Um porta-voz do governo da Escócia afirmou à BBC News que "fortalecer nossa relação trará benefícios substanciais aos dois países. Estamos comprometidos a trabalhar duro para aprofundar os laços existentes e estabelecer novas áreas de cooperação – uma abordagem que até agora está rendendo frutos".

Acordos de urânio
Com o acordo multimilionário para a venda de salmão à China, a Escócia desbancou a Noruega, que abastecia o país asiático com esse peixe há duas décadas. Os estudiosos atribuem a preferência do governo chinês pelos escoceses à concessão do Nobel da Paz (o vencedor do prêmio é escolhido por um comissão norueguesa) ao dissidente chinês Liu Xiaobo, que está preso. Após o ocorrido, a relação entre os dois países ficou tensa.

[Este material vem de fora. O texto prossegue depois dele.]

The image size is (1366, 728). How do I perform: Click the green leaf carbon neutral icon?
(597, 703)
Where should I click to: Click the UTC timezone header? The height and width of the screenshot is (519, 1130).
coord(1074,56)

Os pesquisadores também afirmam no levantamento que os empréstimos de pandas ao Canadá, à França e à Austrália coincidiram com acordos de comércio de urânio, material que a China precisa para elevar sua capacidade nuclear nos próximos 40 anos.

Em 2011, o Japão também recebeu dois pandas da China, e os dois países esperam que o empréstimo possa melhorar as relações azedadas por uma disputa envolvendo duas ilhas no Pacífico.

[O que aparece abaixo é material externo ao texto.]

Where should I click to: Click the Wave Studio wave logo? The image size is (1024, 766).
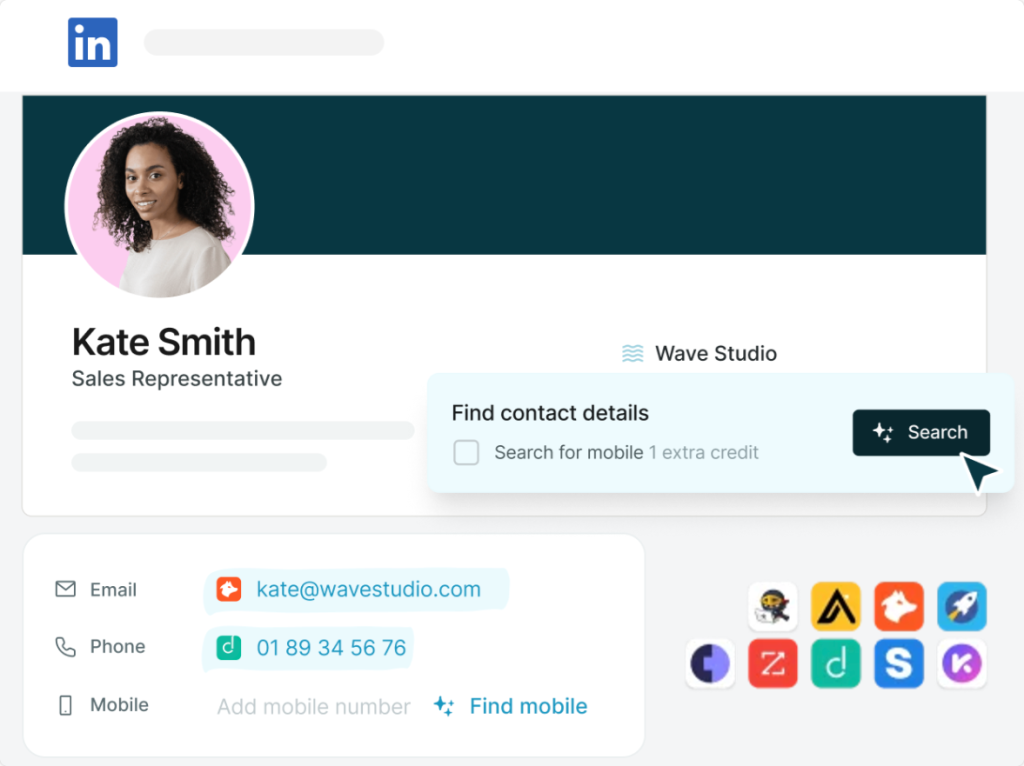631,353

"Além de facilitar a negociação de um acordo, o panda representa o início da construção de uma relação próspera e longa. Se um panda é dado a um país, pode não significar o fechamento de um negócio, mas o começo de uma relação, dado que se trata de um animal precioso e ameaçado de extinção", disse Kathleen.

A pesquisadora defende que os empréstimos de pandas são um expediente usado pela China para ganhar influência via "soft power", por meio de um selo visual global de aprovação.

"Desde 2008, a China precisou trazer de volta para casa alguns dos pandas que havia emprestado a outros países. O episódio tornou evidente os ganhos não tangíveis para a China dos empréstimos desses animais", disse Kathleen à BBC News.

Para Dean Cheng, da Heritage Foundation, centro de estudos de conservação em Washington, nos EUA, "não surpreende que a China use esse tipo de recurso a seu favor. Se isso levar à preservação dos pandas, é uma boa coisa. Ao mesmo tempo, os chineses podem se aproveitar do manto de responsabilidade ambiental".

Transparência
O empréstimo para o Zoológico de Edimburgo foi o primeiro do gênero em 17 anos. Os pandas chegaram em um voo fretado e tiveram cobertura da imprensa.

A atmosfera positiva criou a configuração perfeita para acordos comerciais subsequentes, diz Henry Nicholls, autor do livro "The Way of the Panda: The Curious History of China's Political Animal" ("O Caminho do Panda: A História Curiosa do Animal Político da China", em tradução livre).

Mas Nicholls argumenta que o capital ambiental de tais empréstimos é "dúbio", dada a falta de transparência sobre a destinação dos recursos financeiros relativos à transferência desses animais.

"Sabemos mais ou menos para onde vai o dinheiro, mas será que o zoológico tem conhecimento sobre como esse montante é discriminado e se ele é aplicado da maneira mais benéfica possível? Não temos a menor ideia disso."

Nicholls acrescenta que a influência da China sobre outros países continuará se fortalecendo à medida que o país levar a diplomacia dos pandas a um novo nível.

"A expansão da China ao redor do mundo – e seu uso de pandas – se tornou óbvia, ainda que a motivação para os empréstimos permaneça nebulosa. Não se trata mais de um expediente com fins de preservação, mas com ambições políticas e econômicas."